PROBLEM REQUIREMENTS: Line by line, repeat all the material exactly as it appears.

------ RECORDS TO PROCESS

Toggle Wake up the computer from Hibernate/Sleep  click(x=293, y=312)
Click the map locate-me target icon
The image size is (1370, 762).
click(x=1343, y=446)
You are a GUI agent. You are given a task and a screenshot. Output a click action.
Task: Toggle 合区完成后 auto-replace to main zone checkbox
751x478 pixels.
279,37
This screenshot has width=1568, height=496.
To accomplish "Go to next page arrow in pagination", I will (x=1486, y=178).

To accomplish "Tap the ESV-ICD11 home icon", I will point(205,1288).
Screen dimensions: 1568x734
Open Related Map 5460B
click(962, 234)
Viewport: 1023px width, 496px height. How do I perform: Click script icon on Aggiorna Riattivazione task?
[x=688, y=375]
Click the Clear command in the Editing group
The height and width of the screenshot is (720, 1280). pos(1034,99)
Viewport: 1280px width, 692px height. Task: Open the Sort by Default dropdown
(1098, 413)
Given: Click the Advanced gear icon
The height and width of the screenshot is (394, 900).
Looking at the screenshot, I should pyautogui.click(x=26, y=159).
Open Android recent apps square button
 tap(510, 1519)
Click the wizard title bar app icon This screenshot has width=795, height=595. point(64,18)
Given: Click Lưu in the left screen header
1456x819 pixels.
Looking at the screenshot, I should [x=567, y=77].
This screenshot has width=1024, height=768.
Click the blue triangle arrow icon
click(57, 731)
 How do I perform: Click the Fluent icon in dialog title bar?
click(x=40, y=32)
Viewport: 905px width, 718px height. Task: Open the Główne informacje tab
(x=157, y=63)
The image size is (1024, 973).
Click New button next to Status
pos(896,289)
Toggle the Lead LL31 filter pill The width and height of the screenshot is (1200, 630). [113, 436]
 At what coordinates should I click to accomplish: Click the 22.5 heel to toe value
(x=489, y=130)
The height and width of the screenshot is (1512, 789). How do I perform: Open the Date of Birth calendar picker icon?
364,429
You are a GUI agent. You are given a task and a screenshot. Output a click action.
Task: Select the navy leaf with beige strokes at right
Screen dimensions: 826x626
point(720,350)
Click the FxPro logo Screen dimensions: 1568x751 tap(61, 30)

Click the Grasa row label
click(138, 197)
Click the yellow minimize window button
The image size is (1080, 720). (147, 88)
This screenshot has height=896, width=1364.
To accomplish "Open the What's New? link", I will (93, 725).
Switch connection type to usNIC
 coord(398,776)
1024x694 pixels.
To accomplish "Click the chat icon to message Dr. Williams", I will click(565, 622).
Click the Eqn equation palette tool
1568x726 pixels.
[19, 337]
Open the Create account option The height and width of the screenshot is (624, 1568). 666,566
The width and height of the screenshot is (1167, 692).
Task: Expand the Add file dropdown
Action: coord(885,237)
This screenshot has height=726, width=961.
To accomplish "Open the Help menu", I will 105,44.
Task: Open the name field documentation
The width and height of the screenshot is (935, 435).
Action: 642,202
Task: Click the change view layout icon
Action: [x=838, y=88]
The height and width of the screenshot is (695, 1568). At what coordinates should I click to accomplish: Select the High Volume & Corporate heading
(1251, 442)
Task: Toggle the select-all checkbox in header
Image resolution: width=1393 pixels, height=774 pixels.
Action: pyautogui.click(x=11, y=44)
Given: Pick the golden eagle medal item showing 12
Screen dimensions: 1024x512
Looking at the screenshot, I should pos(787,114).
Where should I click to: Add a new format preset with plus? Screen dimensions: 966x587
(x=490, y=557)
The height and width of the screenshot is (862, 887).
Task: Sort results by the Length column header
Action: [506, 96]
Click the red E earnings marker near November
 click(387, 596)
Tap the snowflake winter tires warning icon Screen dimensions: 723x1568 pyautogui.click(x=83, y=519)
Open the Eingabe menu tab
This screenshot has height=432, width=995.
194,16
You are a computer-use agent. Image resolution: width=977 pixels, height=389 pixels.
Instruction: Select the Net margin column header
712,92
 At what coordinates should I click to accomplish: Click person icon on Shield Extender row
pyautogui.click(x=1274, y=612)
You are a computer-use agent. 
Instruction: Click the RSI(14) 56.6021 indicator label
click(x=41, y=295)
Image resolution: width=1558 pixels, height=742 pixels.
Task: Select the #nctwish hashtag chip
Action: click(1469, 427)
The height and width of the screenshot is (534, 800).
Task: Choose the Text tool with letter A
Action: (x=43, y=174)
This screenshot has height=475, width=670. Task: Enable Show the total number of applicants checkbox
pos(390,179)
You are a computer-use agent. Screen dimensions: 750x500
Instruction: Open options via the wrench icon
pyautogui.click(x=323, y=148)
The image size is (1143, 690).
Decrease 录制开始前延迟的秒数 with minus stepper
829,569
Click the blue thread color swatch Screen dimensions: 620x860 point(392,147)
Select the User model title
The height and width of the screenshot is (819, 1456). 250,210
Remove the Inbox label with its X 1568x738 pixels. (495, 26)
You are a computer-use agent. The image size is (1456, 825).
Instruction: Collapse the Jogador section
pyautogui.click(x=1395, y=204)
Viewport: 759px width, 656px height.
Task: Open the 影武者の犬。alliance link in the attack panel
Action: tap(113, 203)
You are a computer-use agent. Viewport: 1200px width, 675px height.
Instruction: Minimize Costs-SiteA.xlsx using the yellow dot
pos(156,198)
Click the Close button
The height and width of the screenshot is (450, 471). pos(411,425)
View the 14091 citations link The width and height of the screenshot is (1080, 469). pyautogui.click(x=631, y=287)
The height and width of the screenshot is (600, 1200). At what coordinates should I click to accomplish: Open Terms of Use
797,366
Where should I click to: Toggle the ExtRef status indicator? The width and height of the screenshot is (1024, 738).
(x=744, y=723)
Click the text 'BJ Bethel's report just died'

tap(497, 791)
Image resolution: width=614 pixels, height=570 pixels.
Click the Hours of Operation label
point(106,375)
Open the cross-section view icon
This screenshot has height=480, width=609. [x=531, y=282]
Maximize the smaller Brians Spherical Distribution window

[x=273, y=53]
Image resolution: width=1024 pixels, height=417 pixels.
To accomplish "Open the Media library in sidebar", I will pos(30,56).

------------

PROBLEM SOLUTION:
Toggle Wake up the computer from Hibernate/Sleep  click(x=293, y=312)
Click the map locate-me target icon
The image size is (1370, 762).
click(x=1343, y=446)
You are a GUI agent. You are given a task and a screenshot. Output a click action.
Task: Toggle 合区完成后 auto-replace to main zone checkbox
751x478 pixels.
279,37
This screenshot has width=1568, height=496.
To accomplish "Go to next page arrow in pagination", I will (x=1486, y=178).

To accomplish "Tap the ESV-ICD11 home icon", I will point(205,1288).
Screen dimensions: 1568x734
Open Related Map 5460B
click(962, 234)
Viewport: 1023px width, 496px height. How do I perform: Click script icon on Aggiorna Riattivazione task?
[x=688, y=375]
Click the Clear command in the Editing group
The height and width of the screenshot is (720, 1280). pos(1034,99)
Viewport: 1280px width, 692px height. Task: Open the Sort by Default dropdown
(1098, 413)
Given: Click the Advanced gear icon
The height and width of the screenshot is (394, 900).
Looking at the screenshot, I should pyautogui.click(x=26, y=159).
Open Android recent apps square button
 tap(510, 1519)
Click the wizard title bar app icon This screenshot has width=795, height=595. point(64,18)
Given: Click Lưu in the left screen header
1456x819 pixels.
Looking at the screenshot, I should [x=567, y=77].
This screenshot has width=1024, height=768.
Click the blue triangle arrow icon
click(57, 731)
 How do I perform: Click the Fluent icon in dialog title bar?
click(x=40, y=32)
Viewport: 905px width, 718px height. Task: Open the Główne informacje tab
(x=157, y=63)
The image size is (1024, 973).
Click New button next to Status
pos(896,289)
Toggle the Lead LL31 filter pill The width and height of the screenshot is (1200, 630). [113, 436]
 At what coordinates should I click to accomplish: Click the 22.5 heel to toe value
(x=489, y=130)
The height and width of the screenshot is (1512, 789). How do I perform: Open the Date of Birth calendar picker icon?
364,429
You are a GUI agent. You are given a task and a screenshot. Output a click action.
Task: Select the navy leaf with beige strokes at right
Screen dimensions: 826x626
point(720,350)
Click the FxPro logo Screen dimensions: 1568x751 tap(61, 30)

Click the Grasa row label
click(138, 197)
Click the yellow minimize window button
The image size is (1080, 720). (147, 88)
This screenshot has height=896, width=1364.
To accomplish "Open the What's New? link", I will (93, 725).
Switch connection type to usNIC
 coord(398,776)
1024x694 pixels.
To accomplish "Click the chat icon to message Dr. Williams", I will click(565, 622).
Click the Eqn equation palette tool
1568x726 pixels.
[19, 337]
Open the Create account option The height and width of the screenshot is (624, 1568). 666,566
The width and height of the screenshot is (1167, 692).
Task: Expand the Add file dropdown
Action: coord(885,237)
This screenshot has height=726, width=961.
To accomplish "Open the Help menu", I will 105,44.
Task: Open the name field documentation
The width and height of the screenshot is (935, 435).
Action: 642,202
Task: Click the change view layout icon
Action: [x=838, y=88]
The height and width of the screenshot is (695, 1568). At what coordinates should I click to accomplish: Select the High Volume & Corporate heading
(1251, 442)
Task: Toggle the select-all checkbox in header
Image resolution: width=1393 pixels, height=774 pixels.
Action: pyautogui.click(x=11, y=44)
Given: Pick the golden eagle medal item showing 12
Screen dimensions: 1024x512
Looking at the screenshot, I should pos(787,114).
Where should I click to: Add a new format preset with plus? Screen dimensions: 966x587
(x=490, y=557)
The height and width of the screenshot is (862, 887).
Task: Sort results by the Length column header
Action: [506, 96]
Click the red E earnings marker near November
 click(387, 596)
Tap the snowflake winter tires warning icon Screen dimensions: 723x1568 pyautogui.click(x=83, y=519)
Open the Eingabe menu tab
This screenshot has height=432, width=995.
194,16
You are a computer-use agent. Image resolution: width=977 pixels, height=389 pixels.
Instruction: Select the Net margin column header
712,92
 At what coordinates should I click to accomplish: Click person icon on Shield Extender row
pyautogui.click(x=1274, y=612)
You are a computer-use agent. 
Instruction: Click the RSI(14) 56.6021 indicator label
click(x=41, y=295)
Image resolution: width=1558 pixels, height=742 pixels.
Task: Select the #nctwish hashtag chip
Action: click(1469, 427)
The height and width of the screenshot is (534, 800).
Task: Choose the Text tool with letter A
Action: (x=43, y=174)
This screenshot has height=475, width=670. Task: Enable Show the total number of applicants checkbox
pos(390,179)
You are a computer-use agent. Screen dimensions: 750x500
Instruction: Open options via the wrench icon
pyautogui.click(x=323, y=148)
The image size is (1143, 690).
Decrease 录制开始前延迟的秒数 with minus stepper
829,569
Click the blue thread color swatch Screen dimensions: 620x860 point(392,147)
Select the User model title
The height and width of the screenshot is (819, 1456). 250,210
Remove the Inbox label with its X 1568x738 pixels. (495, 26)
You are a computer-use agent. The image size is (1456, 825).
Instruction: Collapse the Jogador section
pyautogui.click(x=1395, y=204)
Viewport: 759px width, 656px height.
Task: Open the 影武者の犬。alliance link in the attack panel
Action: tap(113, 203)
You are a computer-use agent. Viewport: 1200px width, 675px height.
Instruction: Minimize Costs-SiteA.xlsx using the yellow dot
pos(156,198)
Click the Close button
The height and width of the screenshot is (450, 471). pos(411,425)
View the 14091 citations link The width and height of the screenshot is (1080, 469). pyautogui.click(x=631, y=287)
The height and width of the screenshot is (600, 1200). At what coordinates should I click to accomplish: Open Terms of Use
797,366
Where should I click to: Toggle the ExtRef status indicator? The width and height of the screenshot is (1024, 738).
(x=744, y=723)
Click the text 'BJ Bethel's report just died'

tap(497, 791)
Image resolution: width=614 pixels, height=570 pixels.
Click the Hours of Operation label
point(106,375)
Open the cross-section view icon
This screenshot has height=480, width=609. [x=531, y=282]
Maximize the smaller Brians Spherical Distribution window

[x=273, y=53]
Image resolution: width=1024 pixels, height=417 pixels.
To accomplish "Open the Media library in sidebar", I will pos(30,56).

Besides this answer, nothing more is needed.